The complaint charges the defendant with negligence in transporting a car load of eggs to New York City, instead of to New Berlin, N. Y. The defendant is a common carrier, operating, however, no railroads, but owning cars, constructed as refrigerator cars, by which, through some arrangement with the railroad companies, it transports perishable property from one place to another, and has a general agent in the city of Chicago. Just what authority railroad companies or their station agents have to take the cars of this defendant, and load them and bill them, does not clearly appear. Hence it does not clearly appear to what extent the station agent of a line of railway over which the defendant operates its cars is the agent of the defendant. The practice would seem to be for such agents to procure in some way for consignors, when requested, a car of the defendant’s, and load and bill the car, giving subsequent notice to the general agent at Chicago. This practice seems at least to have been approved by the defendant. The firm of McElowney, Francis & Richer, at West Salem, Wis., shipped the car of eggs in question to plaintiff, at New Berlin, N, Y. They notified the station agent of the Chicago, Milwaukee & St. Paul Railway that they wished to make the shipment in a refrigerator car of the Merchants Dispatch Transportation Company. They had been in the habit of shipping in these cars, and this had been their method of procuring the cars.

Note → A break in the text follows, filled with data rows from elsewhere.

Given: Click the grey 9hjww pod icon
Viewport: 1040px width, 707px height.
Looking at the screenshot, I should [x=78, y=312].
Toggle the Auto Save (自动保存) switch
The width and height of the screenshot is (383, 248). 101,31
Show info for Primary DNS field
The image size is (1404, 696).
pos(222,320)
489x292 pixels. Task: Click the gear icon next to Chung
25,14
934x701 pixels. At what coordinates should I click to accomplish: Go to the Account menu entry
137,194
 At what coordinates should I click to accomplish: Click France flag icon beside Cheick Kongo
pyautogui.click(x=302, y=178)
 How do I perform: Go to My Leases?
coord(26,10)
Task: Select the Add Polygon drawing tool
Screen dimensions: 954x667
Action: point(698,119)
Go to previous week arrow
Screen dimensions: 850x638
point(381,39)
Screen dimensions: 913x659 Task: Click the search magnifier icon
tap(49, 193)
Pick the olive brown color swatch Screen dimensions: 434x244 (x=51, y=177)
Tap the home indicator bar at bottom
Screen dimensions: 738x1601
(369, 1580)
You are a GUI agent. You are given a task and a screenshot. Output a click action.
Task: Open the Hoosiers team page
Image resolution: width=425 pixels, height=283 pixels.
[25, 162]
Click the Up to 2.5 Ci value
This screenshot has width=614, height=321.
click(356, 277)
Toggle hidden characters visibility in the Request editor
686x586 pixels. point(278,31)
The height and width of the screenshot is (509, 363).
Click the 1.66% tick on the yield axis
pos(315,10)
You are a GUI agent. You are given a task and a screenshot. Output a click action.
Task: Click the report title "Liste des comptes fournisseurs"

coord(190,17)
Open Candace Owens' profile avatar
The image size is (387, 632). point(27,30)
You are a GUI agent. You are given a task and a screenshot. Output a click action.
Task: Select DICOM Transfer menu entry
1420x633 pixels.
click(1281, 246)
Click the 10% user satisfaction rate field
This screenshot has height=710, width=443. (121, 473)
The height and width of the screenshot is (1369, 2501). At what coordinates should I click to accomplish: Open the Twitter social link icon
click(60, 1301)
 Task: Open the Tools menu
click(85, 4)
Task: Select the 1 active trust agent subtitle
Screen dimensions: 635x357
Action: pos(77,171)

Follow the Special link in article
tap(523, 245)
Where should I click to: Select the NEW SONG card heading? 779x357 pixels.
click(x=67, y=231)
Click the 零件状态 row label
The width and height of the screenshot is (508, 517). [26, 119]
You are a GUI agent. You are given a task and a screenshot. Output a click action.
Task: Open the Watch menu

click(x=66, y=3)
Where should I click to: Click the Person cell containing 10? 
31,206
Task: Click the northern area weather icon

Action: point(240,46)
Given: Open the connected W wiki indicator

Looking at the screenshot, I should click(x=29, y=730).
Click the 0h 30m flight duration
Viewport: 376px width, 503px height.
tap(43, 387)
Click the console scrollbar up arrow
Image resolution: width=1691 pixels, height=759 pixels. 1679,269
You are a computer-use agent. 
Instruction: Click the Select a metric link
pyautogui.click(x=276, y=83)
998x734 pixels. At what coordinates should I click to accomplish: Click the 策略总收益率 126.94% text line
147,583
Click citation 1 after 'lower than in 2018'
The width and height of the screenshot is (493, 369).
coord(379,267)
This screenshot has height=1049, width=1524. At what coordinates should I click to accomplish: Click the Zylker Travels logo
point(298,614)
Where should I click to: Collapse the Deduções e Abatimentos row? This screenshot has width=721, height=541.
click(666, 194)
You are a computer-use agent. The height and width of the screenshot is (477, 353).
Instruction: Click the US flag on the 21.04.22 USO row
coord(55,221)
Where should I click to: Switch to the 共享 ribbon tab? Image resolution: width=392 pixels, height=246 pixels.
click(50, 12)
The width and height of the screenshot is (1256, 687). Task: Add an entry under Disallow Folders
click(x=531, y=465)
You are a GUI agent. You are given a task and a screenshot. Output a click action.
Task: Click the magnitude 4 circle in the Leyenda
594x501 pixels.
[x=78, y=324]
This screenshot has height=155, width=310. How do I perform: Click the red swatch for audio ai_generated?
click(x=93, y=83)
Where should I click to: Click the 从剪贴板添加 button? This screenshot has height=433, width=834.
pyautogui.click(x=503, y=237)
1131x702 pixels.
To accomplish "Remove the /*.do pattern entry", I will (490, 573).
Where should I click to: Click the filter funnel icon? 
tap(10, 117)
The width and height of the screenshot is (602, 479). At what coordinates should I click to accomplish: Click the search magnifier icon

The station agent procured a car *1008of defendant, or one of defendant’s cars, and helped to load the eggs into it, locked the car, and gave to the shipper a waybill on November 17, 1893, stating the names of the shippers; name of consignee, N. Richer; place of destination, New Berlin, N. Y.; “to be transported by the Chicago, Milwaukee & St. Paul Railway Co. over the line of this railroad to their warehouse at Chicago”; and notice was immediately given to defendant’s general agent at Chicago. The car seems to have reached Chicago on November 19th. On that day the general agent at Chicago made out and sent to the consignors a receipt as follows:

“Merchants Dispatch Transportation Co.
“Dairy Freight Line.
“Office Western Union Building, 138 Jackson St.
. “11 — 19—1893.
“At.
“We have received this day from
.Railway:
“No. Pkgs. Contents. Weight
Firkins butter
Tubs
Bbls. eggs
400 Cases “ 21,200
Boxes cheese
“ poultry
Bbls.
“Consigned to N. Richer.
“Rate Chi. to New Berlin, 65 per 100.
“Advanced charges, 69.90.
“Yours respectfully, Gordon McLeod,
“M. D. T., Geni. Western Agent.”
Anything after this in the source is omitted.